As for your horse, a great therapy horse is not necessarily an expensive horse. Some great therapy horses are rescues and free-leases. If you want to incorporate riding in your program, you must assess your equine-partner needs based on the rider's physicality - can your equine carry the weight? Does your rider need a choppy gait for more "arousal," or a smooth gait? Do you need a narrow horse for a client with high tone, or a wide horse for a client with poor trunk control? But the biggest factor in choosing an equine partner, for riding or ground work, is their temperament.
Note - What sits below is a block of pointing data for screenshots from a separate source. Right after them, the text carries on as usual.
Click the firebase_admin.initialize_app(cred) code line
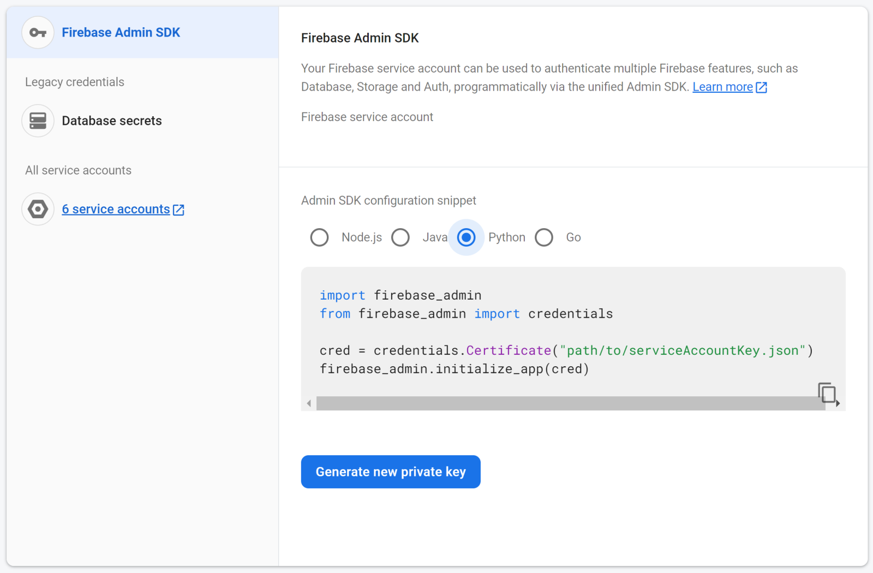Screen dimensions: 873x573 coord(454,369)
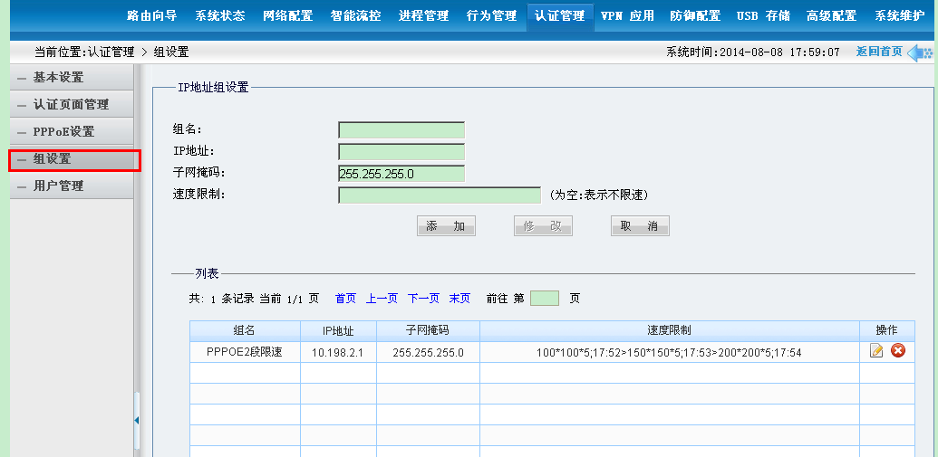Click the 下一页 pagination link
Image resolution: width=938 pixels, height=457 pixels.
[423, 299]
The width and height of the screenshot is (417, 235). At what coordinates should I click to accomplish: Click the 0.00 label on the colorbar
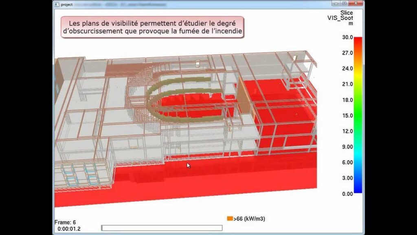click(x=347, y=194)
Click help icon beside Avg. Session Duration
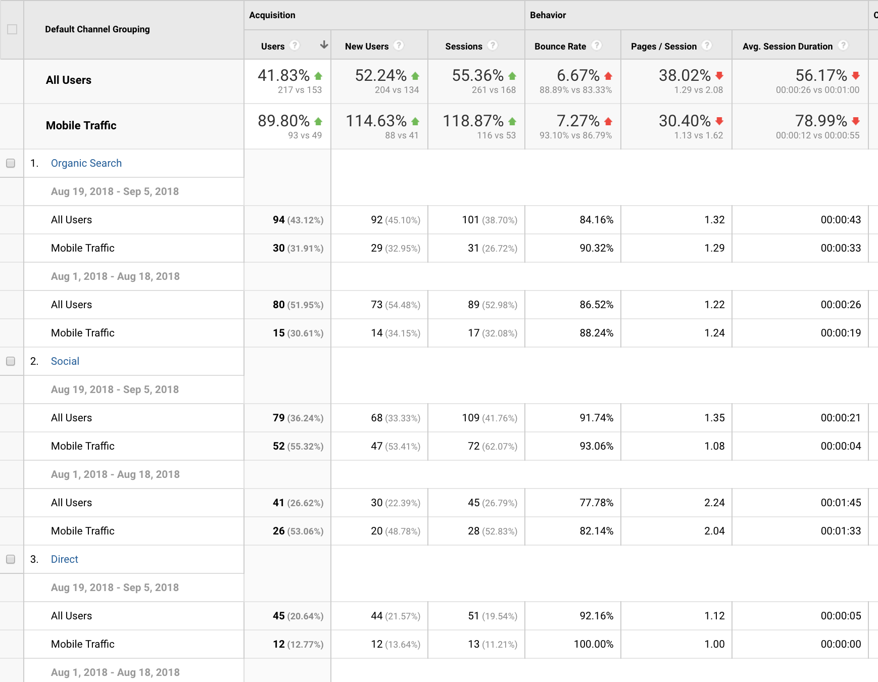The image size is (878, 682). point(843,45)
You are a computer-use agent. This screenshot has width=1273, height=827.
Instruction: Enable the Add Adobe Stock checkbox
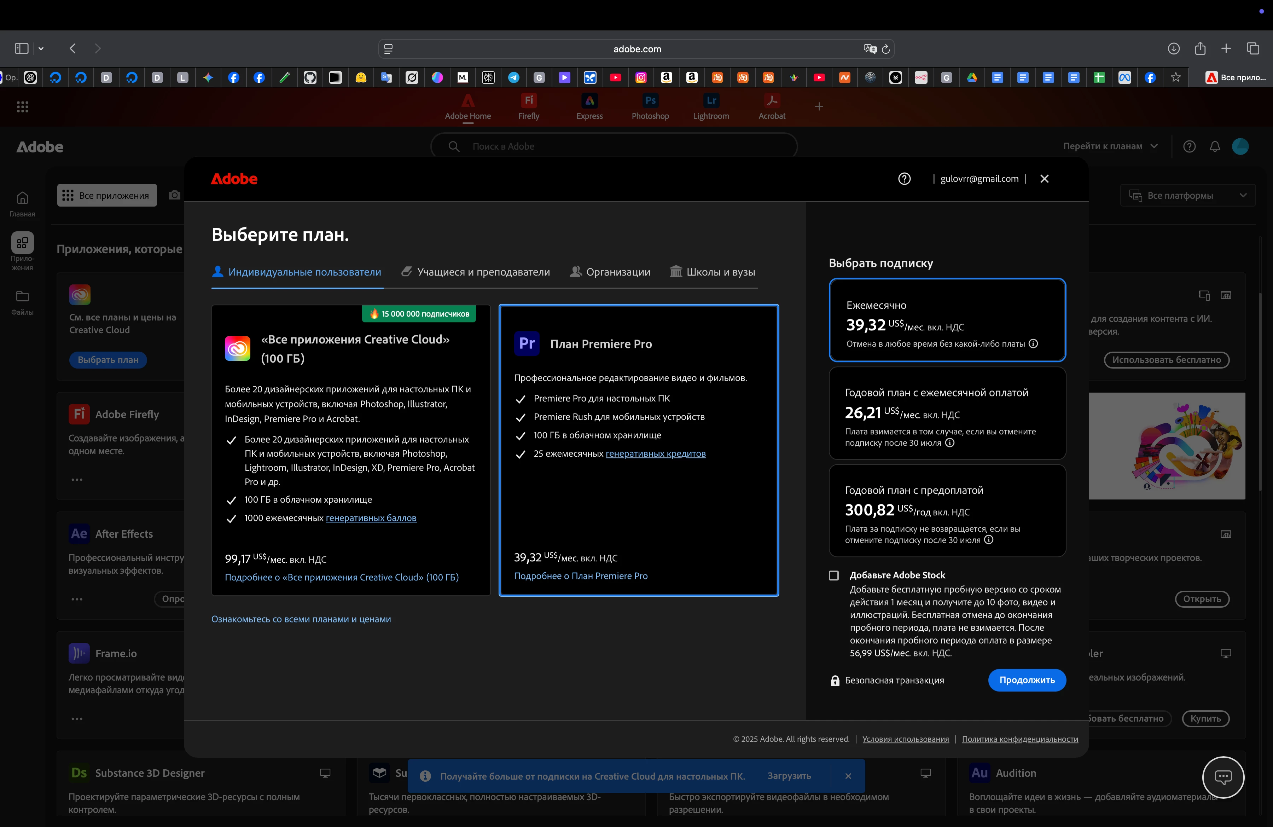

Many Therapeutic Horsemanship facilities would LOVE to incorporate more EFP in their programs. You do not have to go it alone as a private practice. And their horses are already trained for this kind of work.

There are thousands of facilities across the country who offer these kinds of programs - find one near you and get involved!

Specializes in Vascular Neurology and Neurocritical Care.

Not to be a Debbie downer here, but with the horse idea, definitely consider the liability of someone falling off a horse or getting injured. Mental health is not my specialty, but from what I remember some of these patients don't exactly relate to animals well, and if they spook any of the animals it seems that they might get kicked or otherwise injured. I would also be willing to bet that your standard malpractice policy from NSO probably would not cover something related to the addition of horses to your practice. Would you have someone who is a certified horse trainer teach clients how to properly ride the horse? Will there be a scenario in a malpractice case against you that you didn't provide the proper horse riding training and/or aren't certified to do that?

This sounds like a cool idea, but I'd think it through very carefully before diving into that.